Get to know your candidates: Missouri House District 36

Candidates compete for the 36 District seat for the second time 

By Kathy Feist

 

Democrat Mark Sharp, 34, grew up in the Hickman Mills area. He has a degree in Business Administration from Clark Atlanta University and an online teaching degree. He has taught at public schools around Dallas, Tex., and at KIPP Endeavor charter school near 18th & Vine. Sharp played baseball for two independent leagues. He ran for and won the House seat last November in a special election in which he ran against his current opponent. He is currently on the Work Force Development and Urban Issues committees, but he hopes to be on the Budget or Education committees if reelected. 

Sharp says he has a narrow focus on issues going into the upcoming General Assembly: Crime and Crime Prevention. 

This year, Sharp co-sponsored a bipartisan piece of legislation that would create a statewide pretrial witness protection fund. The bill provides funding to law enforcement agencies to protect witnesses, victims and their immediate families whenever their testimony would jeopardize their lives. “In order to get enough evidence to make convictions, we need to give these witnesses the tools to show up at court and the tools to want to come forward,” he says. The program also helps get repeat offenders off the streets, he added, thereby reducing crime. 

Sharp would like to expand school mentoring programs. “A lot of kids lack direction after high school,” he says. “Sometimes kids don’t have a coach to boost them up or a teacher they look up to.”   He says he would like to generate more volunteers to mentor juniors and seniors. He also believes schools should provide an avenue to trade schools after high school. “It all comes back to reducing crime: trying to get to the youth before they go down a bad path.”  To that end, public schools need more funding, he added. 

Sharp was a strong advocate for Medicaid expansion, which passed in the August primary. He would like to see more oversight on statewide prescriptions, particularly regarding opioids. 

Sharp believes it’s important to keep the community safe from the pandemic and believes the nation should heed the advice of experts in the field. 

Republican Nola Wood, 69, Wood, 68, was born in St. Louis, and moved to the Kansas City metro area in the mid 80’s. Since 2001, she has lived at Terrace Lake Gardens where she recently served as chairman of the neighborhood association. She homeschooled and raised her three children as a single mother and has held professions as a realtor and insurance underwriter. She feels her experience on a wide range of issues qualifies her as a better candidate. 

On health care, Wood says the current Affordable Health Care Act is too burdensome and overregulated. “I call it the unaffordable health care act,” she says. She would like to see health care return to private health insurers, noting there are better choices now. 

In education, Wood would like to see students’ needs made a priority, rather than teachers’ unions. “The opinion by the teacher’s union should not be the only one considered.” She is a supporter of education freedom, allowing families to choose charter, private or homeschool education using a voucher program. “This is the year people want to look at options,” says Wood. 

Wood does not believe unelected beurocrats like the Health Department should determine how faith communities are allowed to meet. “There’s been a lot of concern over how much the First Amendment freedoms have been relegated to local authorities, determining what is an essential business versus non-essential,” she says, pointing out that casinos can fully open to the public but churches cannot. 

Wood believes last year’s increased property tax assessments in Jackson County were incompetent. “Some people believe there was inappropriate targeting of certain areas,” she says. “If the Jackson County assessor’s office and chief executive are not abiding by the constitution and rule of law, then at what point do you need the state legislature to regulate [the county]?”  The result of increased property taxes could create a glut of homes for sale and  consequently a depression of property values, she says.

Wood has seen an increase in vacant housing and is concerned that rental property owners, wishing to keep costs low, are holding off on leasing for fear of an eviction moratorium which would force them to rent property for free.

”There are really a lot of issues that should be bipartisan or nonpartisan,” says Wood in terms of reaching across the aisle. “But unfortunately a lot of the big money in politics has tilted the conversation.”

** What you need to do **
**a.** Summarize the District 36 candidate profile in two sentences.
**b.** From the District 36 candidate profile, extract word for word the portion between "By Kathy Feist" and "committees if reelected.", inclusive.

** Given information **
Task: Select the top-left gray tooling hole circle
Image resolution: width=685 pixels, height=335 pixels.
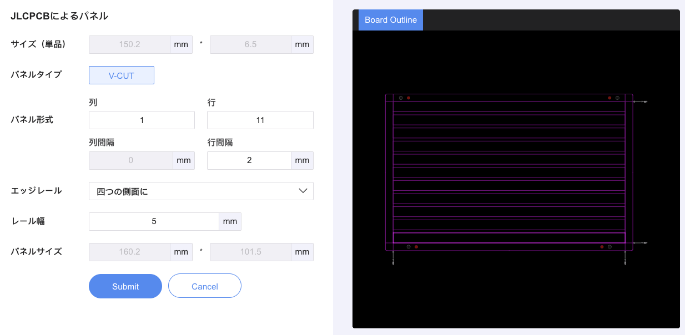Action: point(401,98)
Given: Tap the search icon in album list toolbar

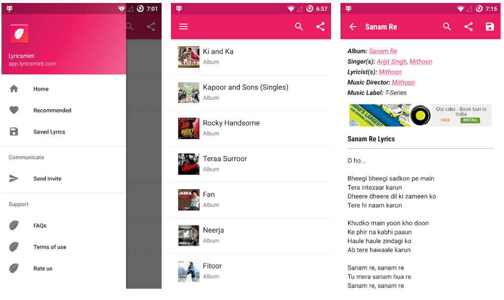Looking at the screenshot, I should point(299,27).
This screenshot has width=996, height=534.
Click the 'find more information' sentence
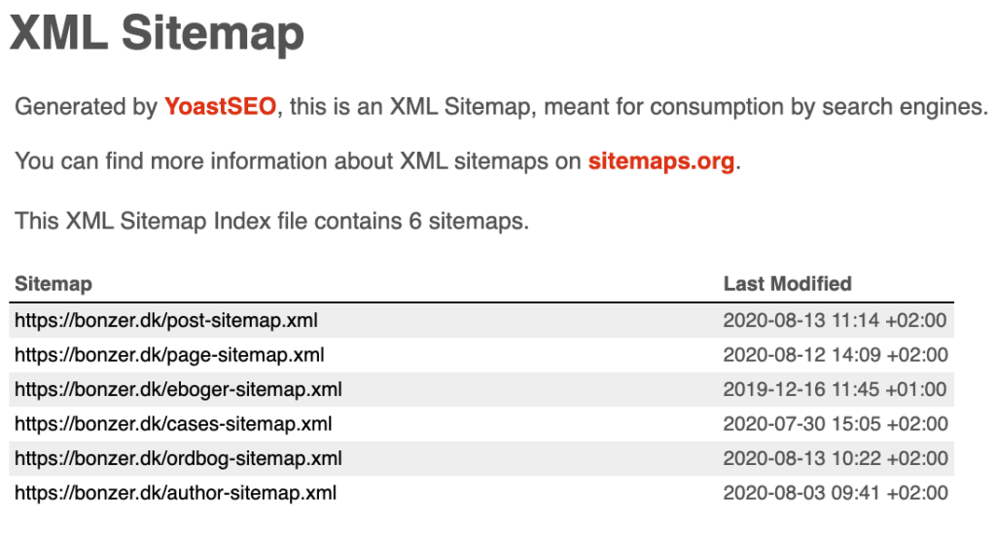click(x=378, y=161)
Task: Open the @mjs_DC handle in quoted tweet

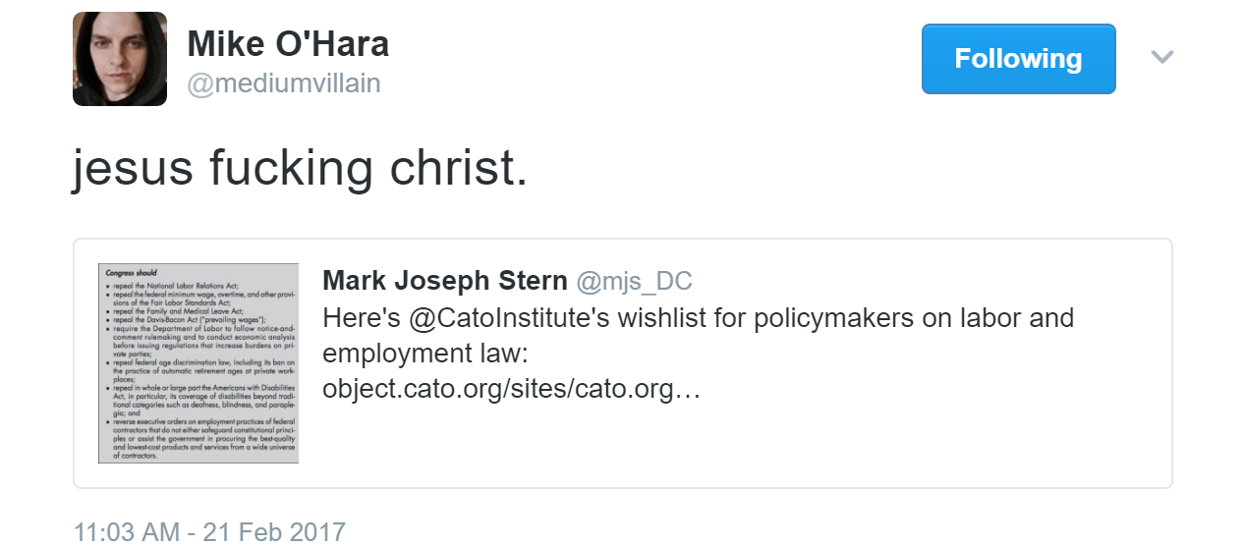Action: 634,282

** Task responses **
**a.** Democrat Mark Sharp, who won the House seat in a special election against his current opponent, focuses on crime and crime prevention: he co-sponsored a pretrial witness protection fund and wants to expand school mentoring programs. Republican Nola Wood, a former realtor and insurance underwriter, wants health care returned to private insurers, supports a school voucher program, opposes health department control over how faith communities meet, and calls Jackson County's increased property tax assessments incompetent.

**b.**
By Kathy Feist

 

Democrat Mark Sharp, 34, grew up in the Hickman Mills area. He has a degree in Business Administration from Clark Atlanta University and an online teaching degree. He has taught at public schools around Dallas, Tex., and at KIPP Endeavor charter school near 18th & Vine. Sharp played baseball for two independent leagues. He ran for and won the House seat last November in a special election in which he ran against his current opponent. He is currently on the Work Force Development and Urban Issues committees, but he hopes to be on the Budget or Education committees if reelected.